Platense cumplió ayer 109 años de vida. El sábado por la noche, en la cancha de futsal se celebró la cena y dio lugar a los festejos por este nuevo aniversario.

CENA 10
Cena familiar. Ambiente festivo y mucho canto. Así se vivió la velada de festejo por los 109 años que cumplió el club en el día de ayer.

La cancha de futsal fue escenario de la cena que en todo momento se vivió de manera muy alegre. Durante la misma se pasaron vídeos de diferentes goles de Platense durante los años (ejemplo: uno de los tres de Gambier a River en el Monumental o la rabona de Uranga a Atlanta en Vicente López).

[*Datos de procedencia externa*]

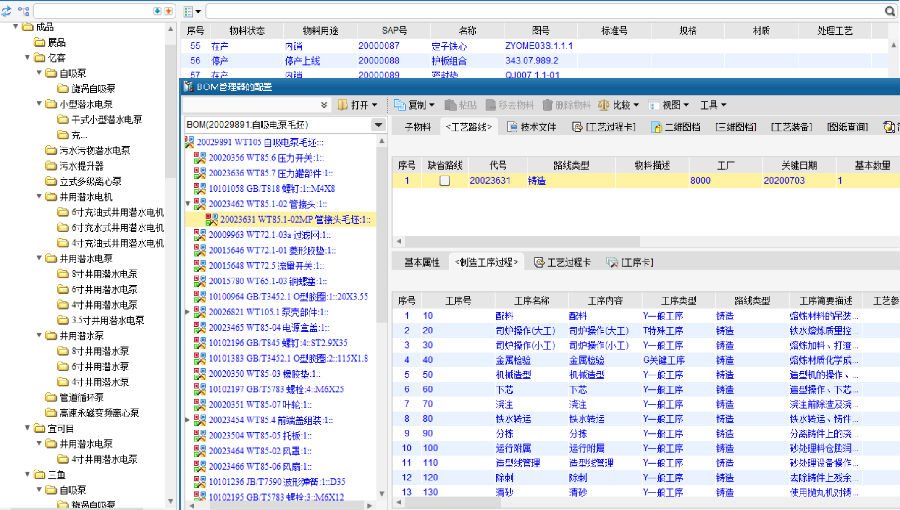Click the orange asterisk icon in the tree search box
900x510 pixels.
point(168,10)
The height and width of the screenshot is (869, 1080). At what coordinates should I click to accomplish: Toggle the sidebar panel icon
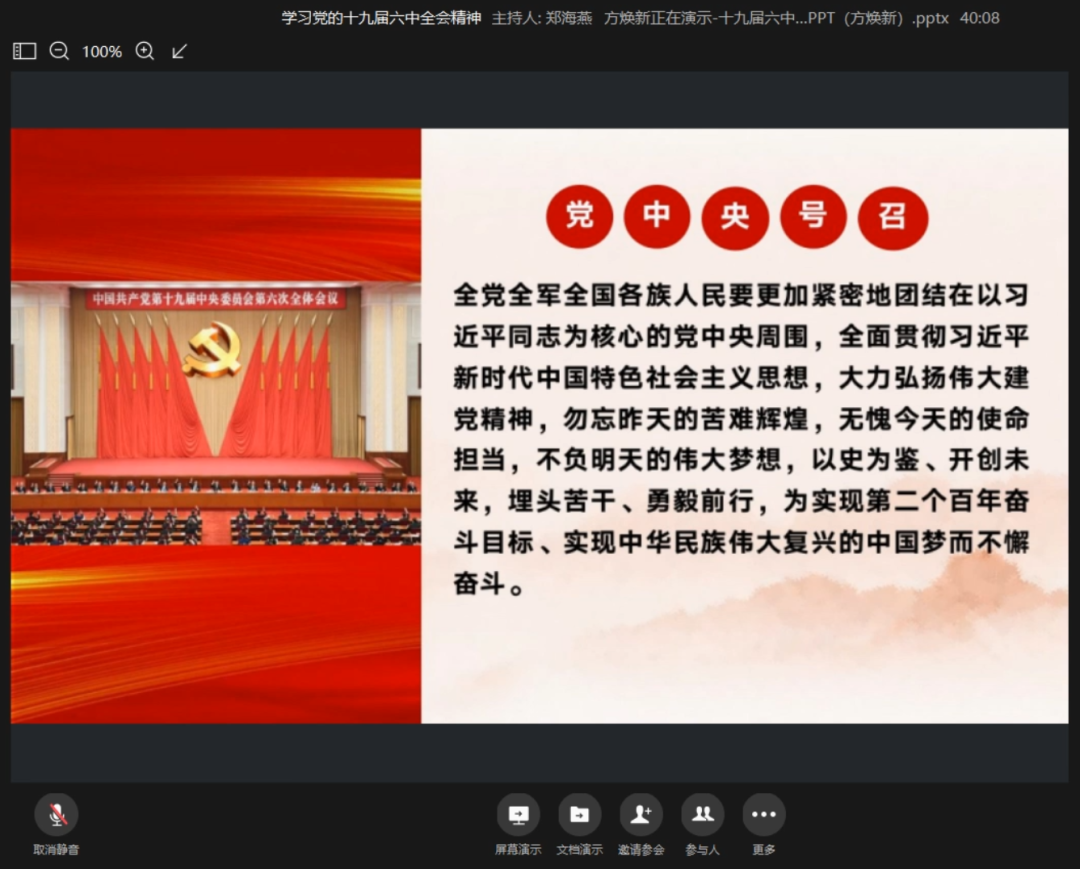pyautogui.click(x=25, y=51)
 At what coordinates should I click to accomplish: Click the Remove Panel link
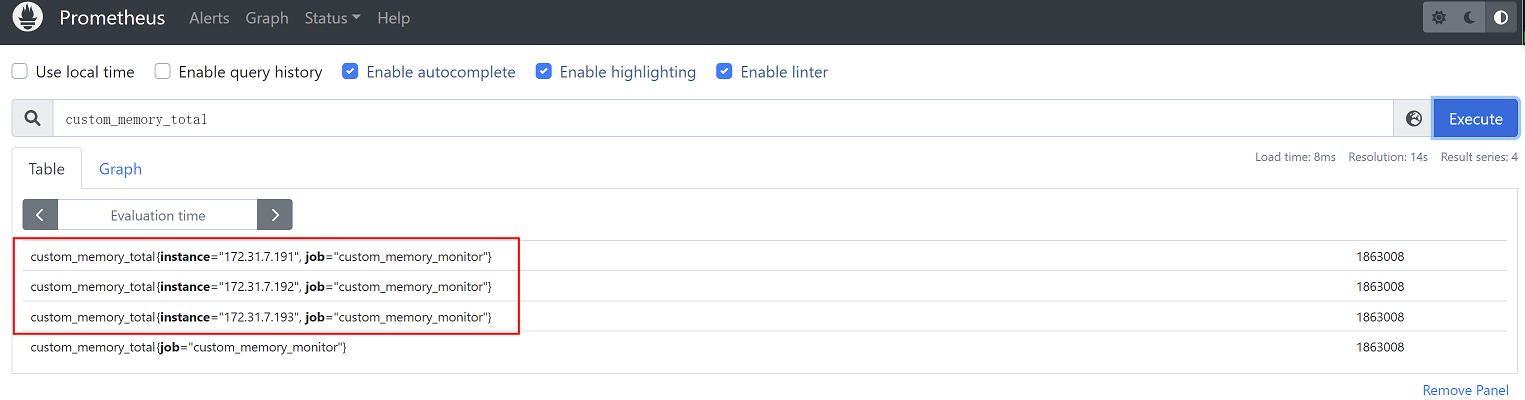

Luego, se proyectaron los dos spots publicitarios que armaron la gente de Prensa del club, como por ejemplo «Crece», uno de ellos, que habla de las diferentes obras que se están realizando y las que ya se terminaron en las diferentes sedes Calamares.

Más tarde, fue el momento de los protagonistas. Daniel Vega, Luis Quiroga y Patricio Rodríguez (foto) subieron al escenario para darle su mensaje al hincha, bajo una lluvia de aplausos los tres tomaron la palabra y fueron aplaudidos y ovacionados por el público presente. ¿El grito de guerra de los Calamares? Esta claro, el del ascenso.

Un tiempo después, Sebastián Méndez llegó al salón y también subió para dar su palabra de aliento. El «Gallego» remarcó la tranquilidad y la confianza que se tiene todo el cuerpo técnico y el plantel para afrontar lo que viene.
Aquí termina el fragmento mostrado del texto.